Four months of Albany scandal and turmoil have yielded new leaders of the state Assembly and Senate — the first time that’s happened during the same legislative session in 50 years. In February, Carl Heastie took over as speaker of the Assembly, and on Monday, John Flanagan became majority leader of the Senate.
So is that good or bad for the only guy who still has the same job, Governor Andrew Cuomo?
On one level, the new configuration could be a boon to Cuomo — because it’s so similar to the old configuration that served Cuomo well in the past. Shelly Silver, a lower Manhattan liberal Democrat, was replaced by Heastie, a Bronx liberal Democrat. Dean Skelos, a moderate Long Island Republican, was replaced by Flanagan, a moderate Long Island Republican.
Neither Heastie nor Flanagan is a pushover. And each now needs to contend with a restive caucus. But they are both more naturally cooperative and less combative than the respective runners-up, Cathy Nolan and John DeFrancisco. “With the Republicans, Cuomo preferred the moderate status quo instead of the tack to the right that De Francisco would have been,” an Albany insider says. “And De Francisco is abrupt and demanding. It would have been confrontational between him and Cuomo.”
But it will be difficult for Cuomo to replicate his first-term success with the new men in the old roles. One reason is that he’s being increasingly called out for moving the pieces around the legislative chess board. Progressives have long accused Cuomo of disingenuously propping up the Senate Republican majority so he can use it as a convenient excuse — a buffer against having both legislative houses controlled by left-of-center Democrats — pointing to maneuvers like his 2012 deal with Skelos on a redistricting plan that gerrymandered districts in favor of the GOP. “As long as Cuomo’s got the Senate Republicans, all these progressive things that he claims he wants — the DREAM Act, public campaign financing — he can say, ‘Oh, it’s too bad they won’t do it,’” one elected official says. “But the curtain is starting to be pulled back a little bit.”
Cuomo denies any meddling. “I have nothing to do with that,” the governor said placidly last week after an event in Union Square, when asked about trying to sway the legislative leadership decisions. “I see my job as working with whoever they send me.”
You can’t blame him for trying to construct a favorable legislative landscape — that’s good politics. The trouble is when Cuomo comes off as disingenuous. On Wednesday, De Francisco was blunt about the governor’s stealthy influence on behalf of Flanagan. “Oh, definitely he made calls, definitely, no doubt about it,” he told Capital Tonight. “He can do whatever he wants — but be honest about it.”

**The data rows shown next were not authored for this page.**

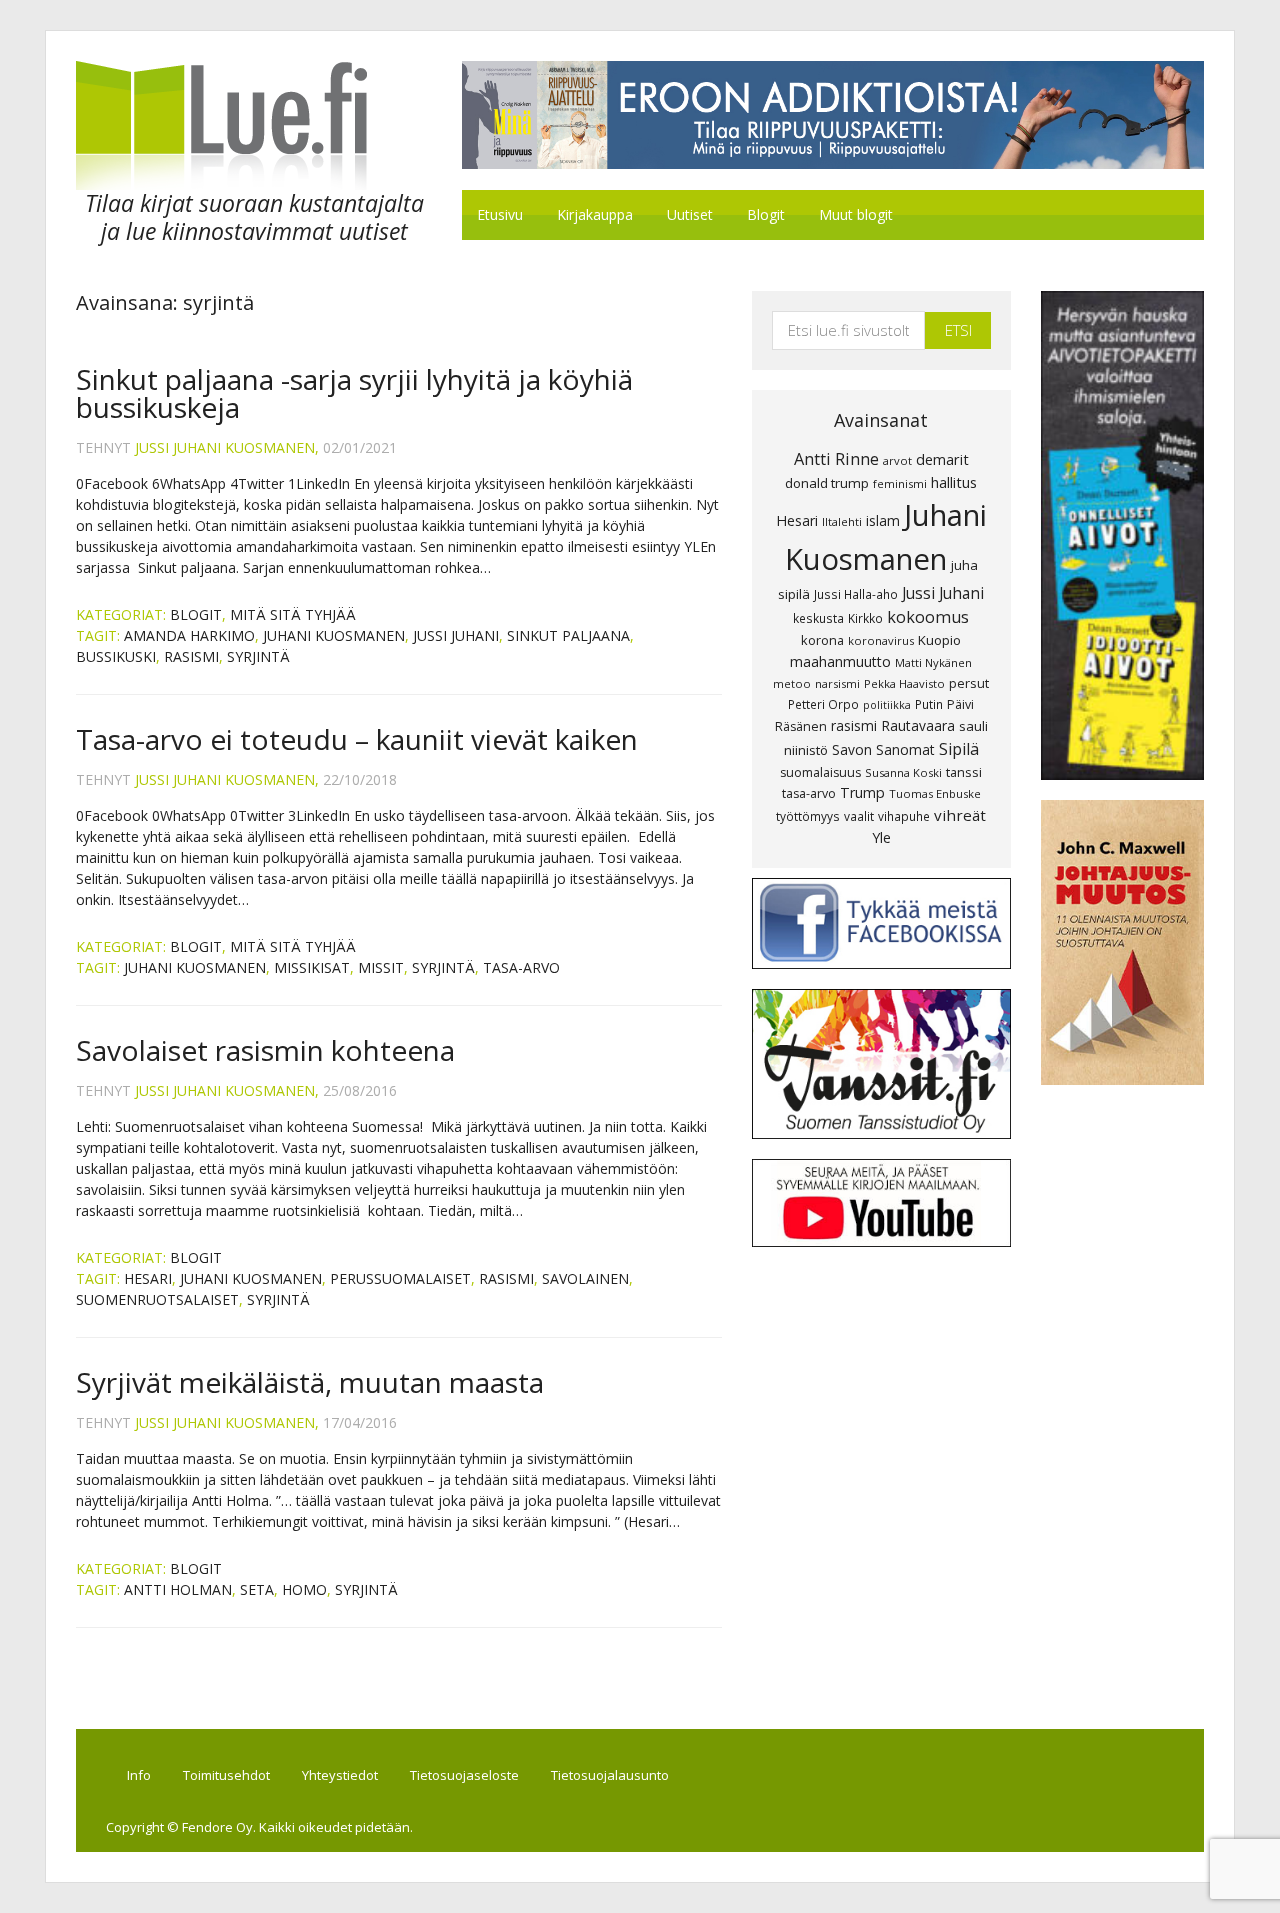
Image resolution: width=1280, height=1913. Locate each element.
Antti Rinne (836, 459)
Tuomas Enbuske (935, 793)
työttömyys (808, 816)
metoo (792, 683)
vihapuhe (904, 816)
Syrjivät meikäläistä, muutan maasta (310, 1382)
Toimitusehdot (226, 1775)
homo (304, 1589)
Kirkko (865, 618)
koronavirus (881, 640)
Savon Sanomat (883, 749)
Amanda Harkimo (189, 635)
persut (969, 683)
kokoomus (928, 617)
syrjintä (258, 656)
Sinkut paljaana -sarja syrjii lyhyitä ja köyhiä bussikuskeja (354, 393)
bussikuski (116, 656)
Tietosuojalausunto (610, 1775)
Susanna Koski (903, 772)
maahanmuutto (840, 661)
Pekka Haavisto (904, 683)
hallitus (954, 482)
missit (381, 967)
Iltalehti (842, 521)
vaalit (859, 816)
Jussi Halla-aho (856, 594)
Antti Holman (178, 1589)
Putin (929, 704)
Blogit (196, 614)
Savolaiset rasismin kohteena (265, 1050)
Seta (257, 1589)
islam (883, 520)
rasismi (191, 656)
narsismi (837, 683)
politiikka (887, 705)
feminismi (900, 483)
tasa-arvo (521, 967)
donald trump (827, 483)
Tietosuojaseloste (464, 1775)
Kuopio (939, 640)
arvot (897, 460)
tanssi (964, 772)
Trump (862, 792)
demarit (942, 459)
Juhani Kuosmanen (334, 635)
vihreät (960, 815)
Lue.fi (244, 125)
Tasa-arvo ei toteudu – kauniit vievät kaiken (357, 739)
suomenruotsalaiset (157, 1299)
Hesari (148, 1278)
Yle (881, 837)
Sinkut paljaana (568, 635)
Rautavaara (918, 725)
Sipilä (959, 749)
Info (139, 1775)
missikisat (312, 967)
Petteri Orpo (823, 704)
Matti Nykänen (933, 662)
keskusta (818, 618)
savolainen (585, 1278)
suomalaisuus (820, 772)
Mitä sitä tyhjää (293, 614)
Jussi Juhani (456, 635)
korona (822, 640)
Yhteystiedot (340, 1775)
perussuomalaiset (400, 1278)
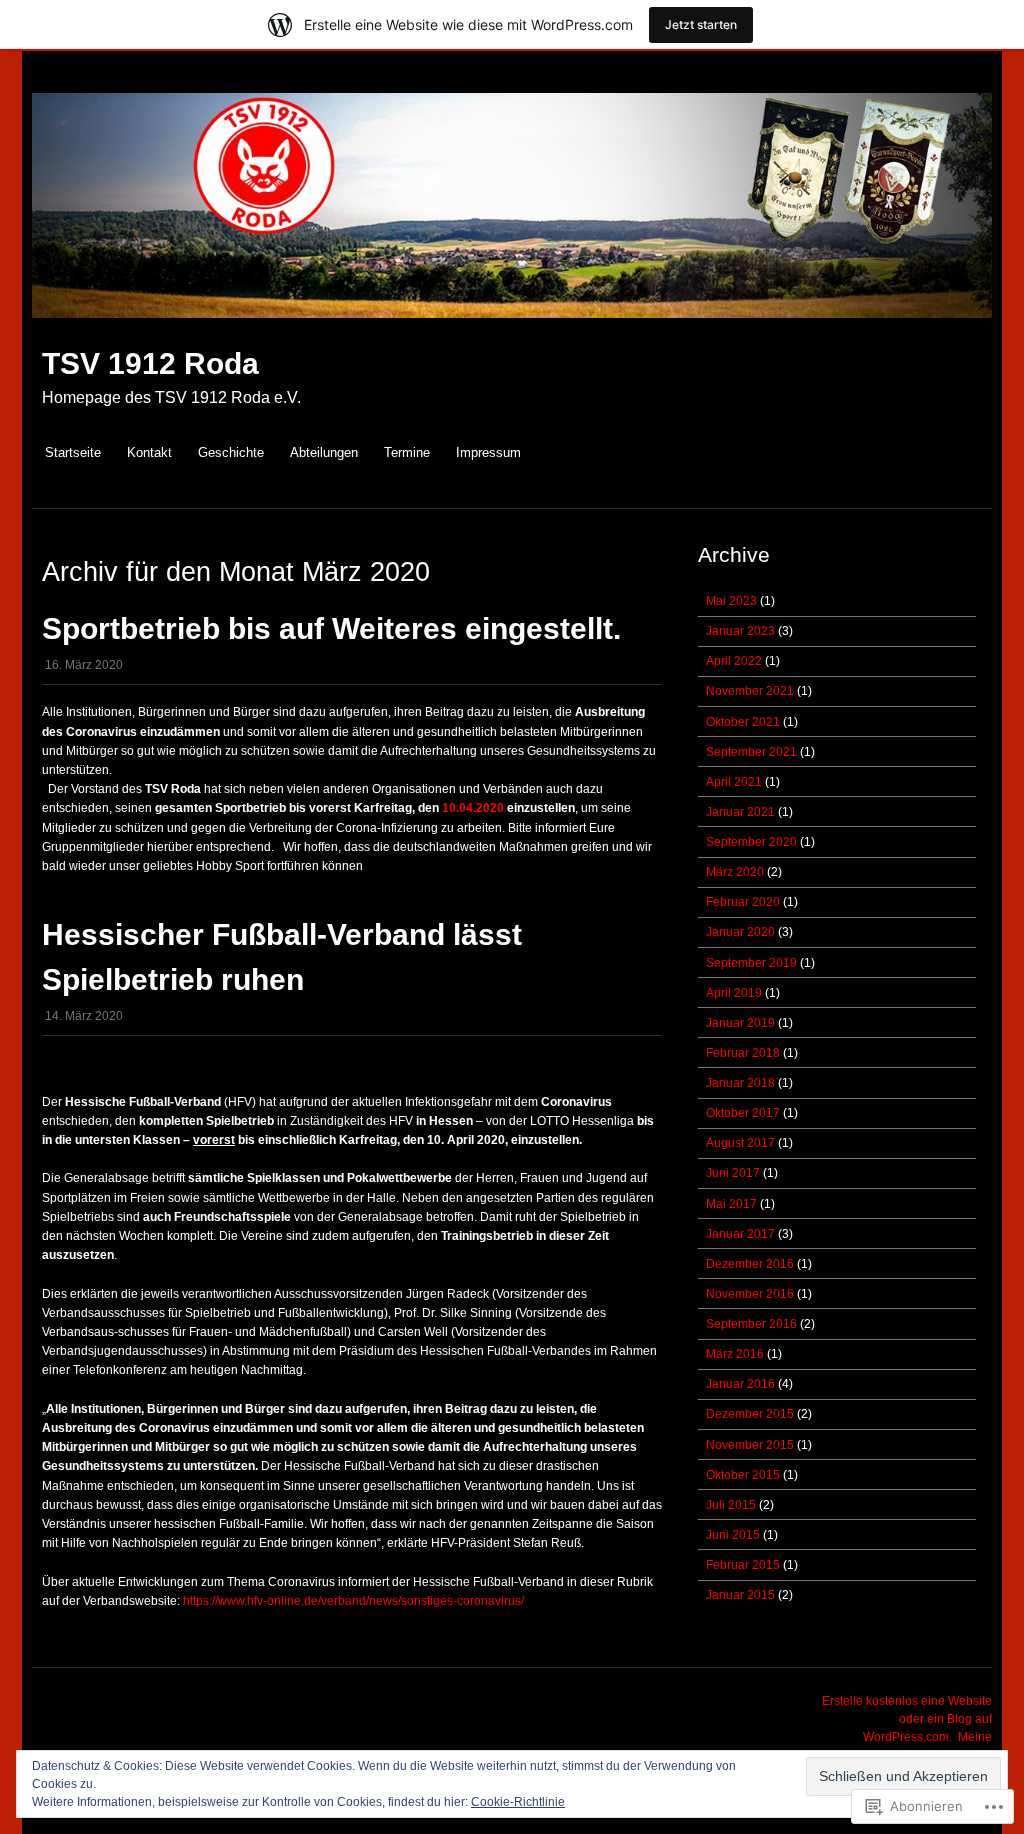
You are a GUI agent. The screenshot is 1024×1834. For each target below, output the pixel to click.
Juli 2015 (731, 1505)
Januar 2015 (740, 1595)
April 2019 (734, 993)
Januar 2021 (740, 812)
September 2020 (751, 842)
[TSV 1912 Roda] (512, 328)
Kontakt (149, 452)
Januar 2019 (740, 1023)
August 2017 (740, 1143)
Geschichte (231, 452)
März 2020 (735, 872)
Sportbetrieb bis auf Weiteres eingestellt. (331, 628)
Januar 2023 (740, 631)
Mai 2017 (731, 1204)
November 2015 (750, 1445)
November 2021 (750, 691)
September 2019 (751, 963)
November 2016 (750, 1294)
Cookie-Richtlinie (518, 1802)
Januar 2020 (740, 932)
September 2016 (751, 1324)
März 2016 (735, 1354)
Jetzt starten (701, 24)
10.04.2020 (473, 808)
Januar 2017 (740, 1234)
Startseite (73, 452)
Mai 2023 (731, 601)
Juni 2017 (733, 1173)
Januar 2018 (740, 1083)
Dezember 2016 (750, 1264)
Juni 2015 (733, 1535)
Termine (407, 452)
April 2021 (734, 782)
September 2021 (751, 752)
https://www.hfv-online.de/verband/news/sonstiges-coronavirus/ (353, 1601)
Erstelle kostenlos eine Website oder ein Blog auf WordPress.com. (907, 1719)
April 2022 (734, 661)
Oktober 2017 (743, 1113)
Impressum (488, 452)
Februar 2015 (743, 1565)
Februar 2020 (743, 902)
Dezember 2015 (750, 1414)
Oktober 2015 (743, 1475)
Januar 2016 (740, 1384)
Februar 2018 (743, 1053)
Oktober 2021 (743, 722)
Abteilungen (324, 452)
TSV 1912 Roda (150, 363)
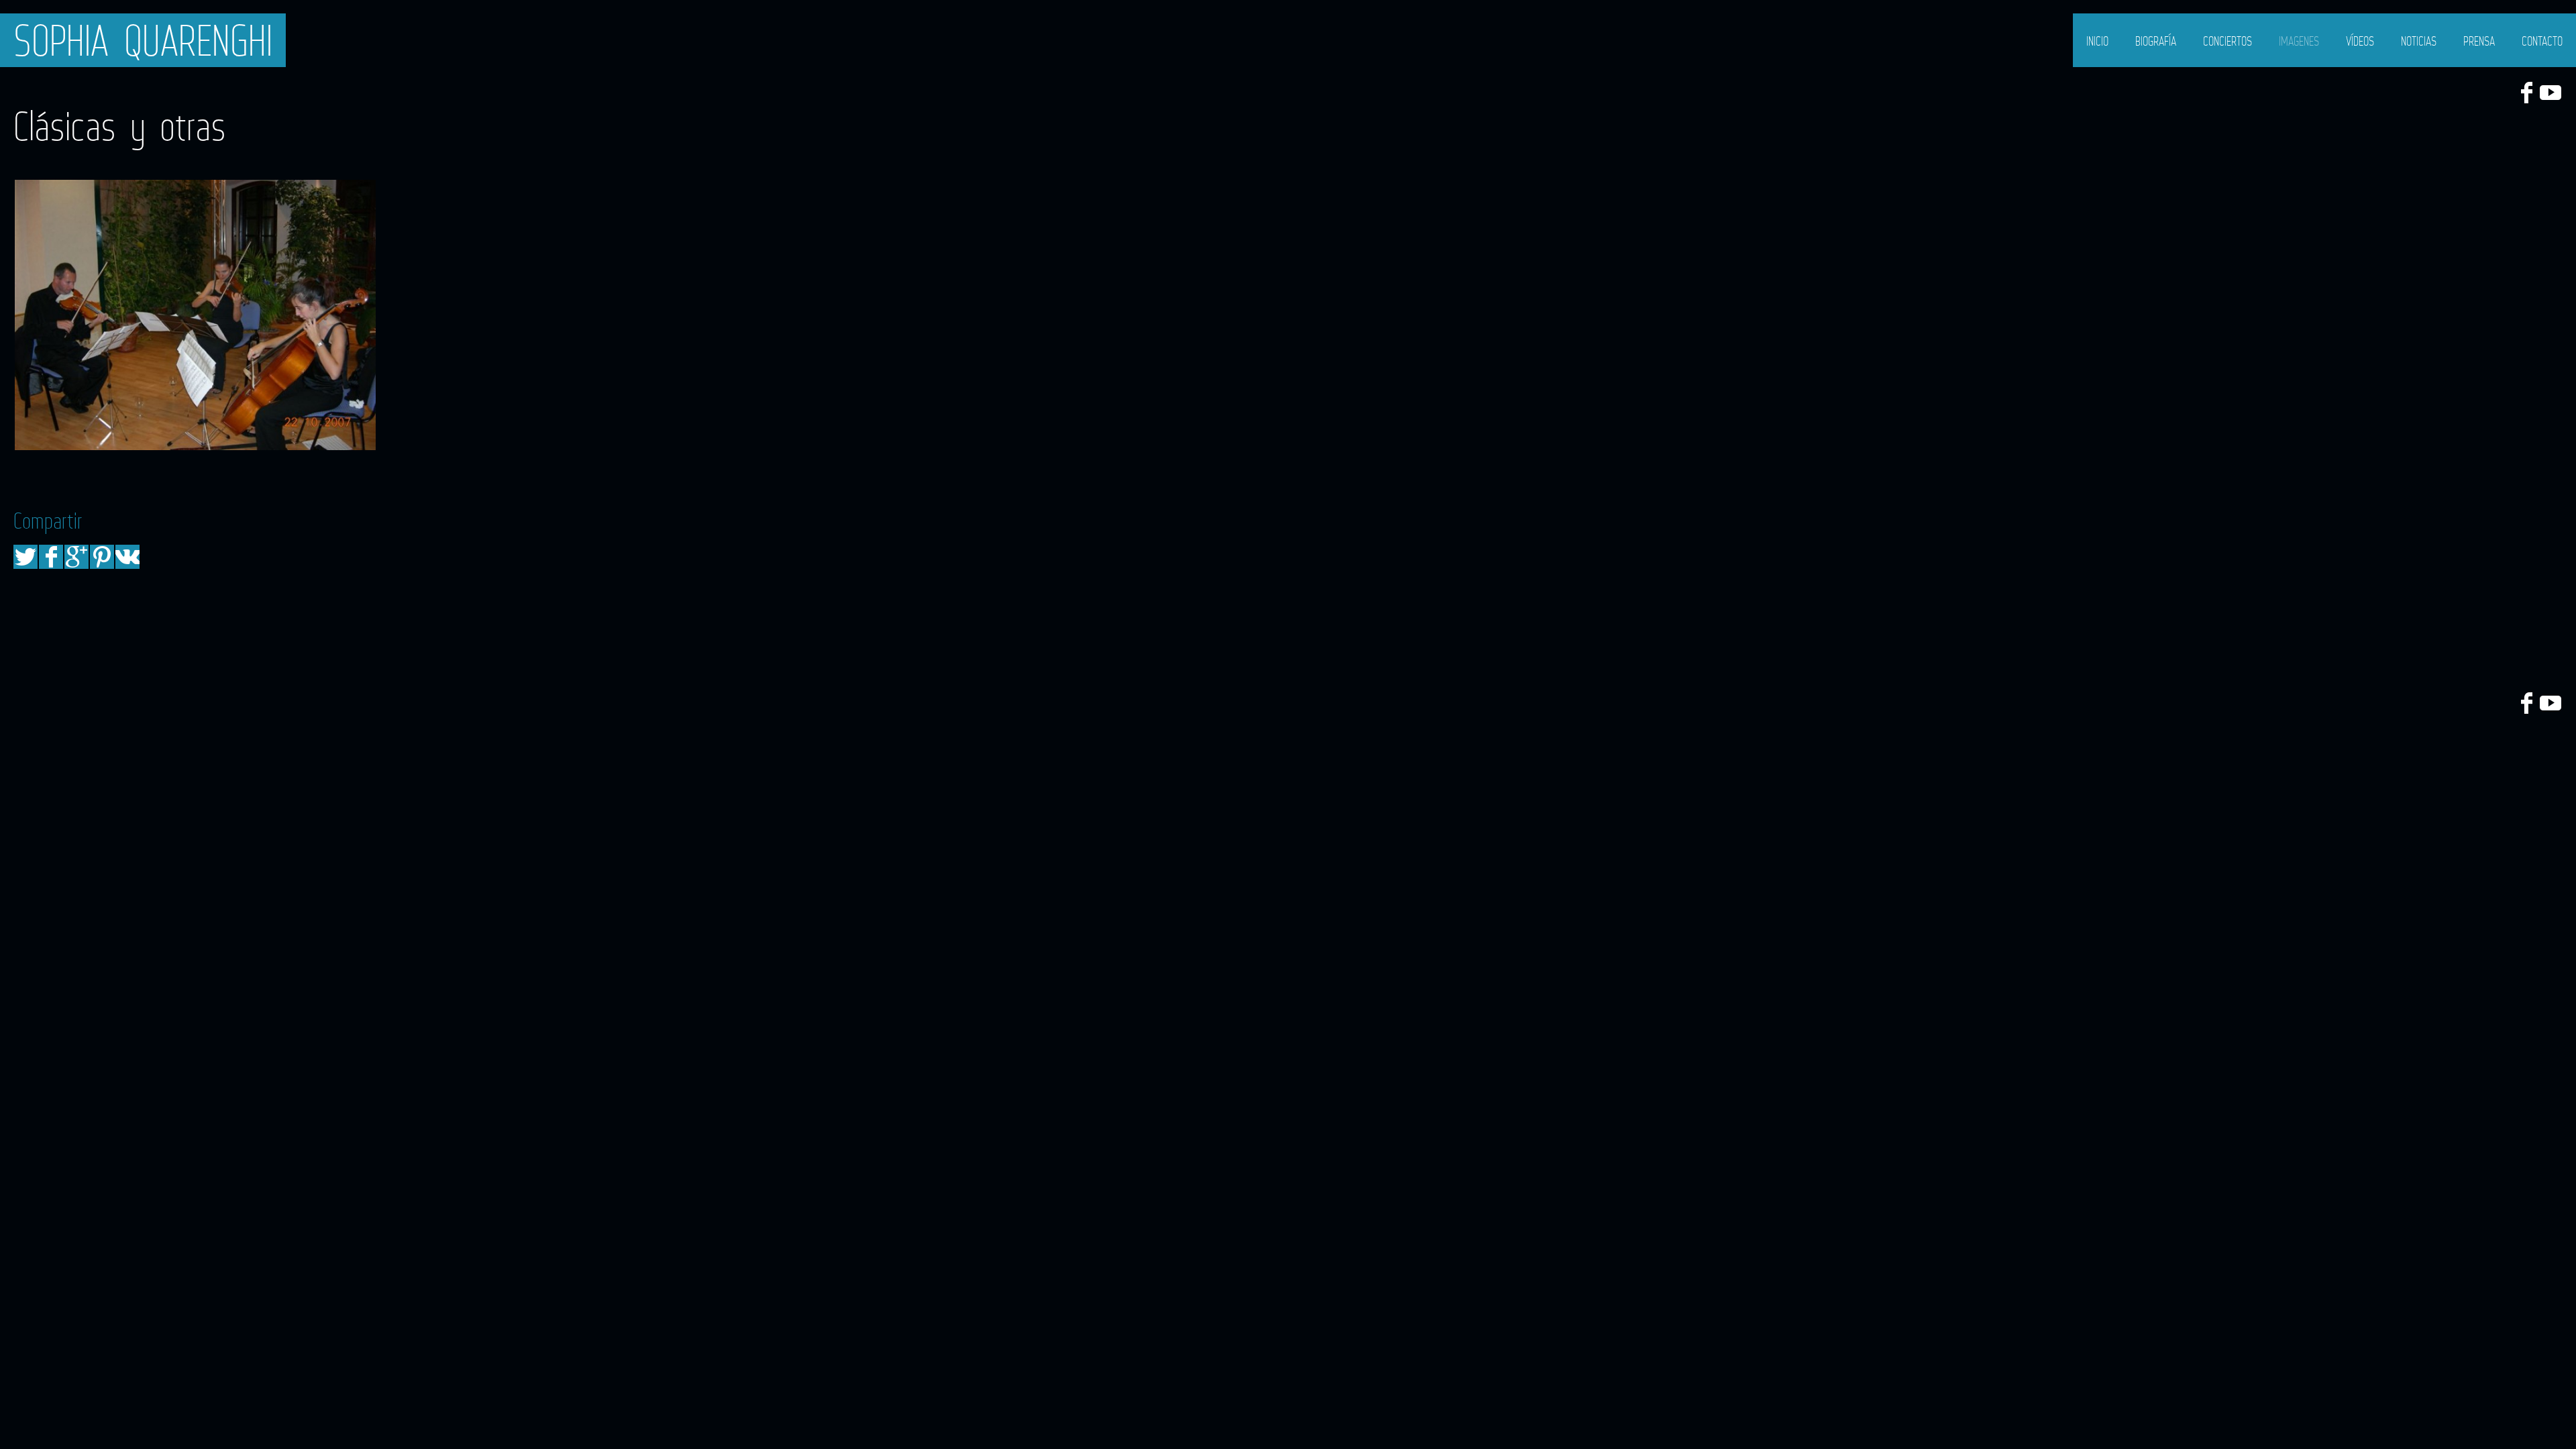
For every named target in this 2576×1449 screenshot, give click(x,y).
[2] (558, 315)
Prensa (2479, 41)
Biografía (2155, 41)
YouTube (2550, 92)
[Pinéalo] (102, 557)
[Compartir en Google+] (76, 557)
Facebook (2526, 92)
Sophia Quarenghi (142, 40)
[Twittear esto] (25, 557)
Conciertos (2227, 41)
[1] (195, 315)
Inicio (2097, 41)
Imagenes (2299, 41)
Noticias (2418, 41)
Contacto (2542, 41)
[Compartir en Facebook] (51, 557)
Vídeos (2360, 41)
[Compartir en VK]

Which points to the larger problem for Cuomo: Trying to keep his distance from the legislature and dominate it at the same time is becoming an untenable straddle. One sign of his predicament was a poll this week clocking Cuomo’s job approval at 37 percent, his lowest rating in five years. The public doesn’t much care about the details of the legislative infighting — but it increasingly identifies state government’s top figure with Albany’s recurring corruption mess.
Maybe with Heastie and Flanagan now in place and Albany settling into a kind of stunned calm, the governor can use his old playbook to deliver a smooth final four weeks of the spring legislative session. But he and everyone else in Albany can’t wait to get out of town for the summer. Cuomo will spend part of that time helping his partner, Sandra Lee, recover from breast-cancer surgery. As personally painful as that will be, it may prove easier than constructing a political recovery.